As far as reported by the literatures, primary hepatic MALT lymphoma lacked specific clinical presentations and biomarkers. The serum levels of tumor markers, including AFP, CA19-9, and CEA, were all in normal range, except for 2 cases of liver cirrhosis with slightly evaluated AFP level.[22,24] Meanwhile, distinctive radiological features were absent. Ultrasound studies showed majority of the hepatic MALT lymphomas as hypoechoic masses,[7,15,16,22,26,29,31,40,43] which was in agreement with a previous study of liver lymphomas.[51] On contrast-enhanced CT, primary hepatic MALT lymphoma had been described as low-density mass, which was not enhanced,[16,17,31,39] or faint enhanced,[15,36,40] or enhanced peripherally in the early arterial phase.[29] MRI was characterized by low signal intensity on T1-weighted images and moderately high signal intensity on T2-weighted images, and the enhancement pattern was similar to that of CT.[15,22,35,36,40,43] Our case also had these radiological features. Accordingly, the imaging features were similar to that of hepatocellular carcinoma, intrahepatic cholangiocellular carcinoma, or metastatic tumor, so the diagnosis was commonly misjudged. In most cases, the diagnosis of MALT lymphoma would not be first considered before histological confirmation.
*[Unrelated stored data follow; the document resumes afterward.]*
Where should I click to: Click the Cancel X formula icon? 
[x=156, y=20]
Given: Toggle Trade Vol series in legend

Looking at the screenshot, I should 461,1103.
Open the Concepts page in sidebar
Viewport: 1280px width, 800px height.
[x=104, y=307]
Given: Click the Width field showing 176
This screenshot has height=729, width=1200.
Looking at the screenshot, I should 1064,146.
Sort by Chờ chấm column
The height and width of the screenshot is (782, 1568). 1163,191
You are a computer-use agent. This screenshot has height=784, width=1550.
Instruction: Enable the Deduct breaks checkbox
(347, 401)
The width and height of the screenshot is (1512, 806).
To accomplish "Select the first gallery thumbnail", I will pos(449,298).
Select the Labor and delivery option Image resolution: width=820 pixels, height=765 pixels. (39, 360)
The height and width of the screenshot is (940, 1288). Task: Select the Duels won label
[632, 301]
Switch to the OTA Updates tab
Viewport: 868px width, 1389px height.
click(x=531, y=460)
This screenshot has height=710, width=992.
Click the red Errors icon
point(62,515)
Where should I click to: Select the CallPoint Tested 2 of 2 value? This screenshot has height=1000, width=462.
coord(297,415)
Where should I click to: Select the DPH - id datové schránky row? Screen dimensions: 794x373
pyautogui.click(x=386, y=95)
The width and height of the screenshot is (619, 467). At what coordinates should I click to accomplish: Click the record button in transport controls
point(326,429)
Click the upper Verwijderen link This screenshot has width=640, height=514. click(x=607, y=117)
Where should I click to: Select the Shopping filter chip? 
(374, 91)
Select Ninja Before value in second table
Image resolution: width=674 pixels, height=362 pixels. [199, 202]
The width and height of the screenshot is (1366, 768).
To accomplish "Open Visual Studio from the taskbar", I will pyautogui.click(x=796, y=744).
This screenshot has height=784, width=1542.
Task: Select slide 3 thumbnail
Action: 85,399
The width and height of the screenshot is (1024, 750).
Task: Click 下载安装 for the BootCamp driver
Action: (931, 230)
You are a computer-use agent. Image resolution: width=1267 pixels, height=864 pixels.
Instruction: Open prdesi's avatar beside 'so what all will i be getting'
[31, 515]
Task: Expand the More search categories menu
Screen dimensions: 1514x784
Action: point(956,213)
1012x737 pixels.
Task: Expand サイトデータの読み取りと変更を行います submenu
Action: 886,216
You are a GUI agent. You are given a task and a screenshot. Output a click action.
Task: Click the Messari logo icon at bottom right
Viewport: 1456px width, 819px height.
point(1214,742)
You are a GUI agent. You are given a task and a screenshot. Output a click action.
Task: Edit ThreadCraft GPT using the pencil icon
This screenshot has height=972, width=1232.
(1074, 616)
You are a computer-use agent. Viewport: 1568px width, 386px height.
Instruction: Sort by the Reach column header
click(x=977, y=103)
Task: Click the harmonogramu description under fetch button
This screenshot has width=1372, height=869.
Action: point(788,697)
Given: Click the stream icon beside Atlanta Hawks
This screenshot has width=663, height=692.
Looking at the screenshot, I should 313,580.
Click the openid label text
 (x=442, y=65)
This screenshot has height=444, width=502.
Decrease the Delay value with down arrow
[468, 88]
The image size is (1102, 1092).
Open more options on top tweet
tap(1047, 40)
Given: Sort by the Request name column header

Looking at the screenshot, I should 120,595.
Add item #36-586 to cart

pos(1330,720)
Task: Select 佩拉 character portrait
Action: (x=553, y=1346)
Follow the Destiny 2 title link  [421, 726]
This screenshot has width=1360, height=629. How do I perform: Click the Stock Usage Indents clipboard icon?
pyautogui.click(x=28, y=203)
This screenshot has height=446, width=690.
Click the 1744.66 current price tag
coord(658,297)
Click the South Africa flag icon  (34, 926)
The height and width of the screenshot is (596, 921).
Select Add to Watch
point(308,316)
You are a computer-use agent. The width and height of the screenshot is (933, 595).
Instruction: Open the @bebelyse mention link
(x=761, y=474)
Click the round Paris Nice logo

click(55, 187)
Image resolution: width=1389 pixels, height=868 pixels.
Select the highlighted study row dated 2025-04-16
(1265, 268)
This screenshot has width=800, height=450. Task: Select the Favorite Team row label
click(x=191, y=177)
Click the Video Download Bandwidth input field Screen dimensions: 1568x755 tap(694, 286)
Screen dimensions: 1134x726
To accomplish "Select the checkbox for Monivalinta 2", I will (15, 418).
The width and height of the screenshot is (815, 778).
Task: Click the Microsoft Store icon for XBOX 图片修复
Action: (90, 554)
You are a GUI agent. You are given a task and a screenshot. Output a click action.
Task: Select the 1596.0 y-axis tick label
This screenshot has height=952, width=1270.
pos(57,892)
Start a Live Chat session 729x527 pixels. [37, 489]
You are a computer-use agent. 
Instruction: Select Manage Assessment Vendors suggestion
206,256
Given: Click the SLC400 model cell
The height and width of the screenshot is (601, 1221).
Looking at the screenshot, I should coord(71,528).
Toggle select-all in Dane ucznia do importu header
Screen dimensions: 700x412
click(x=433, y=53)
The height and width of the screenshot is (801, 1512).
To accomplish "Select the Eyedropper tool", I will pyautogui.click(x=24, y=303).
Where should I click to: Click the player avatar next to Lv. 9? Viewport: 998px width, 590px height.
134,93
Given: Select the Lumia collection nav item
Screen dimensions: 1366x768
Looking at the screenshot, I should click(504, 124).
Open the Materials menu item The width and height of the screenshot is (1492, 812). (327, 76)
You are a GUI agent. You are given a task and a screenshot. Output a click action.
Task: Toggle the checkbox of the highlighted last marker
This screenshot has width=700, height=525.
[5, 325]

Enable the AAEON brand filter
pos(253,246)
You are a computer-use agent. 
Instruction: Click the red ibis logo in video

Nevertheless, radiological investigation is important to exclude other primary sites of MALT lymphoma.

Currently, there are no standard therapeutic protocols or guidelines for the treatment of primary hepatic MALT lymphoma. Surgery, chemotherapy, or radiotherapy alone, or in combination had been commonly used. Most patients received surgical resection among the reported cases (Table 1). Most patients were reported in good results with a median follow-up time of 2 years. Rituximab is an anti-CD20 monoclonal antibody that has been shown to be effective in MALT lymphoma with remission rates of 55% to 73% and no intolerable adverse effects.[52,53] In a previous case report, a patient with hepatic MALT lymphoma which relapsed 14 months after resection achieved complete remission again after using rituximab alone.[23] Because extragastric MALT lymphoma was reported to have a higher recurrence rate than gastric MALT lymphoma,[54] we gave the patient rituximab after resection and he remains well without the disease to date. However, long-time follow-up is still expected for establishment of the best therapeutic methods for this disease, and additional accumulation of cases is needed to establish effective diagnostic methods.

4. Conclusion

In the present report, we described a case of primary hepatic MALT lymphoma. Our experience in this case and review of relevant literature indicated primary hepatic MALT was rare with incidental finding. It has a tendency to occur in elderly people, but has no distinctive clinical features, including radiological features. Standard treatment of hepatic MALT lymphoma has not been established. Since it was usually misdiagnosed before histological confirmation, surgery resection may be a good choice for both diagnosis and local therapy.

Footnotes

Abbreviations: AFP = alpha fetoprotein, CA19-9 = carbohydrate antigen 19-9, CEA = carcinoembryonic antigen, CT = computed tomography, MALT = mucosa-associated lymphoid tissue, MRI = magnetic resonance imaging.

This article was approved by the Ethics Committee for Clinical Pharmacology in Tongji Medical College. Because our case report does not refer to the patient's privacy, informed consent is not necessary.

The authors have no funding and conflicts of interest to disclose.